For maximum resolution (<1.0 nm FWHM), use a 25 µm slit. For higher throughput in low-light applications (e.g., fluorescence), 50–100 µm slits are recommended—though resolution degrades proportionally. Slit selection must be specified at time of order, as it is mechanically fixed.
Is NIST-traceable calibration included with the HR6?
Standard units ship with factory calibration (wavelength and intensity). NIST-traceable calibration certificates (including uncertainty budgets per ISO/IEC 17025) are available as an optional add-on at time of purchase.
Can the HR6 operate in triggered or gated acquisition mode?
Yes—the 16-pin Samtec TM interface supports TTL-level external trigger input, hardware gating, and programmable delay, enabling synchronization with pulsed lasers, strobed light sources, or motion stages.
Does OceanDirect support real-time spectrum streaming at maximum acquisition rate?

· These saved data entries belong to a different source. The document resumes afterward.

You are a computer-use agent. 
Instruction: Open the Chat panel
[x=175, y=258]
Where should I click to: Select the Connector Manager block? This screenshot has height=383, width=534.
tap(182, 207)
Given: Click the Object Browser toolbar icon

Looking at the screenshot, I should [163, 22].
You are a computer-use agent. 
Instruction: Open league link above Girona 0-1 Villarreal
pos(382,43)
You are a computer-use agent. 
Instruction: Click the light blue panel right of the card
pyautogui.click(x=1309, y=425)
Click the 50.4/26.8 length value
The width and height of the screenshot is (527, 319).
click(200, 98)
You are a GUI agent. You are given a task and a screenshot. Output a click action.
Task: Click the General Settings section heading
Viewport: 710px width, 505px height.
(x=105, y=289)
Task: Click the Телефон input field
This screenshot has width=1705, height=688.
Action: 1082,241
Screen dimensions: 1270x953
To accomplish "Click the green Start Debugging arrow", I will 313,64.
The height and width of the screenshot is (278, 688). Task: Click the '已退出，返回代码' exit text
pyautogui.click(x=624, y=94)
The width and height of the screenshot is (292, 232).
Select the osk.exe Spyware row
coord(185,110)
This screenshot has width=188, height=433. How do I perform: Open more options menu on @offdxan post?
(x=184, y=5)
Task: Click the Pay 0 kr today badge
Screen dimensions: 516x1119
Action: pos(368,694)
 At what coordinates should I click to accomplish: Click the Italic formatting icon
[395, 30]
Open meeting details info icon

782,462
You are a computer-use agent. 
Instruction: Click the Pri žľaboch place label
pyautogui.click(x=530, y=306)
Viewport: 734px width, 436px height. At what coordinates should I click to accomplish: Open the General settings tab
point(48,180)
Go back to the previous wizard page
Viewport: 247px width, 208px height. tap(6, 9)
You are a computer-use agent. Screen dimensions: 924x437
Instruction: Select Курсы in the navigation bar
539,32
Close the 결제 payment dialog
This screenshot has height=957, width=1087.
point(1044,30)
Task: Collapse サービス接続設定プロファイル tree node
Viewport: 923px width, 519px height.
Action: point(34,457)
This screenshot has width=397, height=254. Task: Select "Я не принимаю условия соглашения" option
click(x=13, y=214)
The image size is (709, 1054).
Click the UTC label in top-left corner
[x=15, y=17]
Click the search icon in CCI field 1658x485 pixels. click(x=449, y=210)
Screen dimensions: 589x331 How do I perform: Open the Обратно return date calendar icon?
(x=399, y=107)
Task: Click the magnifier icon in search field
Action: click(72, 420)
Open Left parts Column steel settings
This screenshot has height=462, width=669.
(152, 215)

At full 2048-pixel resolution and minimum 7.2 ms integration, sustained streaming exceeds 100 spectra/s over USB Type-C; performance scales with host CPU and buffer management—full API documentation includes latency benchmarks and memory-mapped I/O examples.
How is thermal wavelength drift corrected during long-duration measurements?
The HR6 does not perform active wavelength recalibration. Instead, its passive thermal design limits drift to ≤0.02 nm/°C. For multi-hour experiments, users may apply periodic reference lamp checks or embed internal wavelength references (e.g., mercury-argon lamp lines) in acquisition protocols.